(WORK TO COMPLETE):
Report every line of the material below that contains the string "saved", copying each such line in full. Case counts.

****

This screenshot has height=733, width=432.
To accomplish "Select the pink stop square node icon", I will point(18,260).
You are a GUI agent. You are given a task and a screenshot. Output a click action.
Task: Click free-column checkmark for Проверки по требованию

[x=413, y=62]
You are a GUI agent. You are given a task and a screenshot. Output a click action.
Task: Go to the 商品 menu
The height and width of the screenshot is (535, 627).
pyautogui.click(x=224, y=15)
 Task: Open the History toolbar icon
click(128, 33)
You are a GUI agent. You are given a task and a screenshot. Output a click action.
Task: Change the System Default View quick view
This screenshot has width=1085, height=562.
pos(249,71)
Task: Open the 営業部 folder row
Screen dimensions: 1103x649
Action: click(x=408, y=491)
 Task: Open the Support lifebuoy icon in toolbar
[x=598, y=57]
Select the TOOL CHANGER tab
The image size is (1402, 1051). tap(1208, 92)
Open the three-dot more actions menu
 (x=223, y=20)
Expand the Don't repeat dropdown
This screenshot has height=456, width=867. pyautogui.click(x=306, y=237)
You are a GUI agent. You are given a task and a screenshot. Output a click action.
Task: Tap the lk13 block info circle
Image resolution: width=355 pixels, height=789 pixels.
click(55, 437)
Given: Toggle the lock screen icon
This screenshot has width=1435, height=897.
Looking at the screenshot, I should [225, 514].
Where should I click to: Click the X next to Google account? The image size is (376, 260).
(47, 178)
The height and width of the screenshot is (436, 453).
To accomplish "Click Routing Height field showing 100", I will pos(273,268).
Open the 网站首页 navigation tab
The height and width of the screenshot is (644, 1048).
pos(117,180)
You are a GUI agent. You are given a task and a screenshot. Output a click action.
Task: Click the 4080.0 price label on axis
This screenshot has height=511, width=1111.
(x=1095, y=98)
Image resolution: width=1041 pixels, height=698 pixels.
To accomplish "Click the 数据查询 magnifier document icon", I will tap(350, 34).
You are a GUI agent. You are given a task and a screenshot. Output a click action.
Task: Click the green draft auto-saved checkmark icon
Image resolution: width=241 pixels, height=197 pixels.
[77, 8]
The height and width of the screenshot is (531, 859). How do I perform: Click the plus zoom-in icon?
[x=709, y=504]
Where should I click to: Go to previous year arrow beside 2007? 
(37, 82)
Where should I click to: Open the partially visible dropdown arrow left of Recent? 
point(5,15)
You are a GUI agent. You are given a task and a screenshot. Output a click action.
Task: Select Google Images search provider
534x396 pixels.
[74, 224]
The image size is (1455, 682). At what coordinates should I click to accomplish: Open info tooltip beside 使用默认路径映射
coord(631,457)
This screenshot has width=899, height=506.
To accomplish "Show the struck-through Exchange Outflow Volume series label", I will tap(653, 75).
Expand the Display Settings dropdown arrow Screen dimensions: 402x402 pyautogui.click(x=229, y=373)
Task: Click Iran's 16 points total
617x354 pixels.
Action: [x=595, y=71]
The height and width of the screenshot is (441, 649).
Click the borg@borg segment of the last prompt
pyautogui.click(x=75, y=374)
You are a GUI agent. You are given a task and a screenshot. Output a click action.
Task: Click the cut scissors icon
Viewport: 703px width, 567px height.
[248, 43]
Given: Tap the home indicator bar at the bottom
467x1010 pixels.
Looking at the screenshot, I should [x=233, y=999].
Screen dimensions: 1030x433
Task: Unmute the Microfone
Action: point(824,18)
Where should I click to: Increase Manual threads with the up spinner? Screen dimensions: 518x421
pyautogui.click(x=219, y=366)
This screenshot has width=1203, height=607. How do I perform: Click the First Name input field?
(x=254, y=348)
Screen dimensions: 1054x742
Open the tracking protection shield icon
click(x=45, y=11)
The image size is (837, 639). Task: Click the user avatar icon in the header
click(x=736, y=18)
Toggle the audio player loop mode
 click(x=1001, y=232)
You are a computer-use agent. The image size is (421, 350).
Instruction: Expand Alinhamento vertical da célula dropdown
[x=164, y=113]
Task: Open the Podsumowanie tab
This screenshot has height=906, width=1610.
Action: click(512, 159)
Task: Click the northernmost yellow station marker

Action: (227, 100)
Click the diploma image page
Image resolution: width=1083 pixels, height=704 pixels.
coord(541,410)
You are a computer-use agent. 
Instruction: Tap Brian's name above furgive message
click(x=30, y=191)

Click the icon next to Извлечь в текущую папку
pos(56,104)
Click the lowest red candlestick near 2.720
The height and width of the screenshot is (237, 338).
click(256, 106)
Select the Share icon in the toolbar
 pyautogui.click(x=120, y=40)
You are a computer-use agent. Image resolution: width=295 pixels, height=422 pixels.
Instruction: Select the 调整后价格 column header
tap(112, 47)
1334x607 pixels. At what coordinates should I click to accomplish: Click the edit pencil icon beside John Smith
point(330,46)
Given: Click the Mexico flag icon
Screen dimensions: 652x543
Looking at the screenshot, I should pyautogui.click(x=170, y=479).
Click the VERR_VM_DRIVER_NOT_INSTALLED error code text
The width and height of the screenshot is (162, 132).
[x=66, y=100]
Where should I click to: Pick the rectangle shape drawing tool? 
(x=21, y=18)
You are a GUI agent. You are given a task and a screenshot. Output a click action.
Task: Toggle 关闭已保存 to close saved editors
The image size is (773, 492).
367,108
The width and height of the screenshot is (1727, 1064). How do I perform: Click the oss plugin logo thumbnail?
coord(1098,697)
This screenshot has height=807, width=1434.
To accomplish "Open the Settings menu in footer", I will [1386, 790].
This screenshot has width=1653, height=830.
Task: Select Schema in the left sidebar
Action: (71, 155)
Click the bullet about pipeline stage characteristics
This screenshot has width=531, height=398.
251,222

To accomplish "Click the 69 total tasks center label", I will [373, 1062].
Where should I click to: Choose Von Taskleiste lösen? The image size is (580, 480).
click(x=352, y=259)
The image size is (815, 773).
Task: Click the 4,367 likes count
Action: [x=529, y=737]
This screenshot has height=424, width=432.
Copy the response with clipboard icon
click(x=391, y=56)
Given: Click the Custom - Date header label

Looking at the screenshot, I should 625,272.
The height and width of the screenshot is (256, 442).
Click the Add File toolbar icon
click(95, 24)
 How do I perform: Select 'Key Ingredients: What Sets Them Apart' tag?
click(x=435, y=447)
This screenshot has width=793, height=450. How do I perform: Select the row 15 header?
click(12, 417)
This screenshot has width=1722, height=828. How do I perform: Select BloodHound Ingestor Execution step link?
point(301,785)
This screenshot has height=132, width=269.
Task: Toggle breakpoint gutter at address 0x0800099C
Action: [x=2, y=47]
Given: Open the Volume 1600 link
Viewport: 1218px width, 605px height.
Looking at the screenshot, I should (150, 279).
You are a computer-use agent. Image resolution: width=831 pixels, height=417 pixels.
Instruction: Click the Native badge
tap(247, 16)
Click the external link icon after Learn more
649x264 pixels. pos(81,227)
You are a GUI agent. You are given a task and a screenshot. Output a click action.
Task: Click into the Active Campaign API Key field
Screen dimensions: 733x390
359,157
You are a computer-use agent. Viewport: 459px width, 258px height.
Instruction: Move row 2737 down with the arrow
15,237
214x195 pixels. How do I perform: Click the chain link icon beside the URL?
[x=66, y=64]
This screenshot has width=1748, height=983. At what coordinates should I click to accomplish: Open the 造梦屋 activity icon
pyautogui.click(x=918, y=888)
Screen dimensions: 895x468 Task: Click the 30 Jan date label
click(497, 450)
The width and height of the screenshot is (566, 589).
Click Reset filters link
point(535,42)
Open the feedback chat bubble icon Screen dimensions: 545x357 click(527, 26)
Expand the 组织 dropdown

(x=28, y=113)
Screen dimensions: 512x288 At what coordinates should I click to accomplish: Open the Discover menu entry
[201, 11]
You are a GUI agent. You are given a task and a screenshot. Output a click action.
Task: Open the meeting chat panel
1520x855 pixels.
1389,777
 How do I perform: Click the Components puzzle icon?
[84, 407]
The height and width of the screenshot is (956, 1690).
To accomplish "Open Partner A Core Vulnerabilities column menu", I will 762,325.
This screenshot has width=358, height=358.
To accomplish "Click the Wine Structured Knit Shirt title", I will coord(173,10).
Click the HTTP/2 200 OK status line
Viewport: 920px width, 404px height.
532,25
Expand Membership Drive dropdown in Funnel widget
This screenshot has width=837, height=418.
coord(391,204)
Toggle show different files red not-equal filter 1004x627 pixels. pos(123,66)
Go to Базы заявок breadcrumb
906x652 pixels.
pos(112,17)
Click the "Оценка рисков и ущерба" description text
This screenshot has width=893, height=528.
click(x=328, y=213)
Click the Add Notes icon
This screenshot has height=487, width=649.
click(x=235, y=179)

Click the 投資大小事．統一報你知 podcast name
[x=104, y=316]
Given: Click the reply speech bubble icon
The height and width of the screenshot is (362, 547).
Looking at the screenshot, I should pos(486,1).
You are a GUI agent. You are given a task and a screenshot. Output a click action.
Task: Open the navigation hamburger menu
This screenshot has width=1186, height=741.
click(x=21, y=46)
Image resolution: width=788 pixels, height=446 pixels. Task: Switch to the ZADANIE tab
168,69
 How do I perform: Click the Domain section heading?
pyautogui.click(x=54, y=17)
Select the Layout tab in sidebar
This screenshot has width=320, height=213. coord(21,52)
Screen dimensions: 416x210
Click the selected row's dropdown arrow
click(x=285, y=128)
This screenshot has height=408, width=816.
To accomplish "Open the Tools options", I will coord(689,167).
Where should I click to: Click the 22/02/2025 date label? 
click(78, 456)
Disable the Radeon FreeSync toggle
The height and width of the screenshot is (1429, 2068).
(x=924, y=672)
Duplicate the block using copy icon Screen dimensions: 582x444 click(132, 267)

****

(SOLVED EXERCISE):
Task: Click the green draft auto-saved checkmark icon
Task: Toggle 关闭已保存 to close saved editors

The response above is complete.